- _SELECTED EXCERPT_
---------------

Images of Latin American mestizaje and the politics of comparison

Images of Latin American mestizaje and the politics of comparison

Bulletin of Latin American Research
Volume 23, Number 3 (2004)
pp. 355–366
DOI: 10.1111/j.0261-3050.2004.00113.x

Peter Wade, Professor of Social Anthropology
University of Manchester

In a presidential address to the Organization of American Historians, Gary Nash (1995) reveals ‘the hidden history of mestizo America’ (by which he in fact means North America). The emergence of what might have been ‘a mixed-race American republic’ was blocked by ‘prejudice and violence’ (1995: 945), but in particular situations, racial and cultural mixture existed, was recognised and even valued. Nash bemoans ‘today’s multicultural wars’ in which multiculturalism is often construed simply as ‘multiracialism’ leading towards ‘a definitional absolutism that has unwittingly defeated egalitarian and humanitarian goals by smothering inequalities of class and fuelling interethnic and interracial tensions that give more powerful groups opportunities to manipulate these divisions’ (1995: 961). He concludes that what is needed is a ‘pan-ethnic, pan-racial, antiracist sensibility’; he thinks that ‘only through hybridity—not only in physical race crossing but in our minds as a shared pride in and identity with hybridity—can our nation break the ‘‘stranglehold that racialist hermeneutics has over cultural identity’’’ (1995: 962, citing Klor de Alva).

Nash uses Latin America as an explicit counterpoint in his argument, stating that in Spanish America there were ‘no prohibitions against interracial contact and interracial marriage’ (1995: 951)—which is in fact quite wrong (Martinez-Alier, 1974; Morner, 1967). Still, he cautions it would be ‘foolish to overromanticize this mixing of blood’ (1995: 952) and recognises the existence of racism in the casta paintings of eighteenth century Mexico that depicted mixed-race types. Yet he also sees mestizaje (he uses the Spanish word for racial and cultural mixture) as the enemy of ‘racial absolutism’ (1995: 961) and states that ‘racial blending is undermining the master idea that race is an irreducible marker among diverse peoples’ (1995: 960).

---------------

- _EXTRACTED MATERIAL_
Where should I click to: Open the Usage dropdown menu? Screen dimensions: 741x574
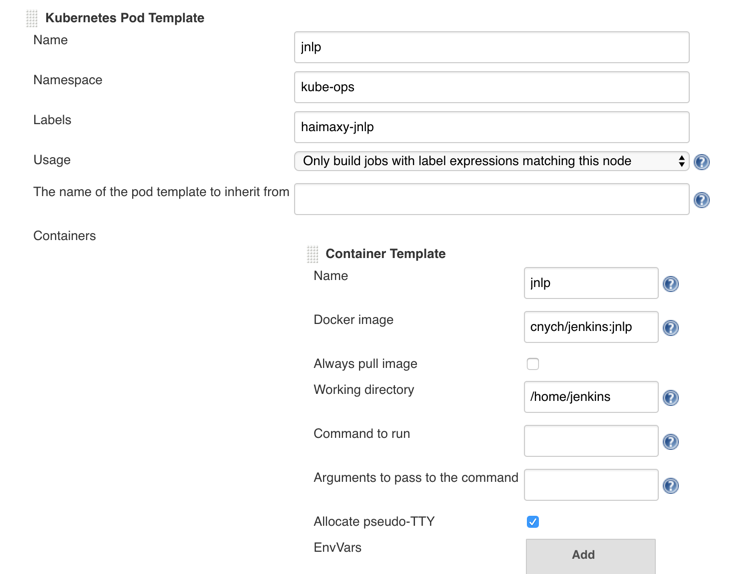click(x=491, y=161)
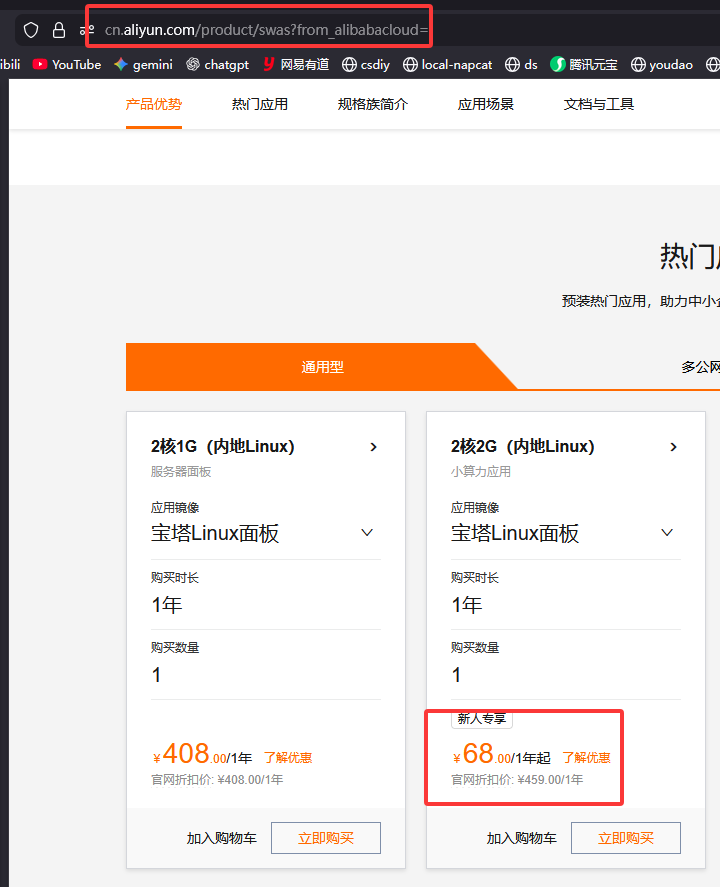
Task: Switch to the 热门应用 tab
Action: click(x=260, y=104)
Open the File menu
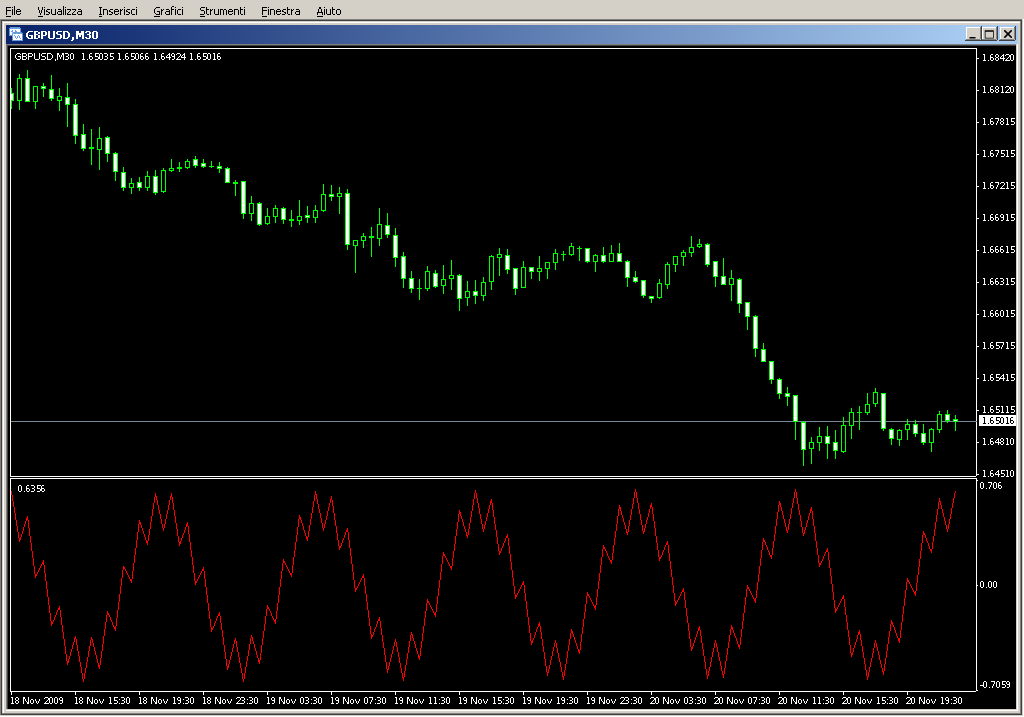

---------------

- _GOAL A_
For each statement, say yes or no depending on whether the excerpt on Latin American mestizaje agrees with it, and quote the words of the excerpt that decide it. (i) Nash gave his address to the Organization of American Historians. (ii) Nash states that Spanish America had prohibitions against interracial marriage. (iii) Nash sees mestizaje as the enemy of racial absolutism.
- _GOAL B_
Write out the excerpt on Latin American mestizaje word for word, from "Nash uses Latin" up to and including "peoples’ (1995: 960).".
The rows have nothing to do with the excerpt on Latin American mestizaje.

- _CORRECT RESPONSE A_
(i) Yes: "In a presidential address to the Organization of American Historians"
(ii) No: "in Spanish America there were ‘no prohibitions against interracial contact and interracial marriage’"
(iii) Yes: "he also sees mestizaje (he uses the Spanish word for racial and cultural mixture) as the enemy of ‘racial absolutism’"

- _CORRECT RESPONSE B_
Nash uses Latin America as an explicit counterpoint in his argument, stating that in Spanish America there were ‘no prohibitions against interracial contact and interracial marriage’ (1995: 951)—which is in fact quite wrong (Martinez-Alier, 1974; Morner, 1967). Still, he cautions it would be ‘foolish to overromanticize this mixing of blood’ (1995: 952) and recognises the existence of racism in the casta paintings of eighteenth century Mexico that depicted mixed-race types. Yet he also sees mestizaje (he uses the Spanish word for racial and cultural mixture) as the enemy of ‘racial absolutism’ (1995: 961) and states that ‘racial blending is undermining the master idea that race is an irreducible marker among diverse peoples’ (1995: 960).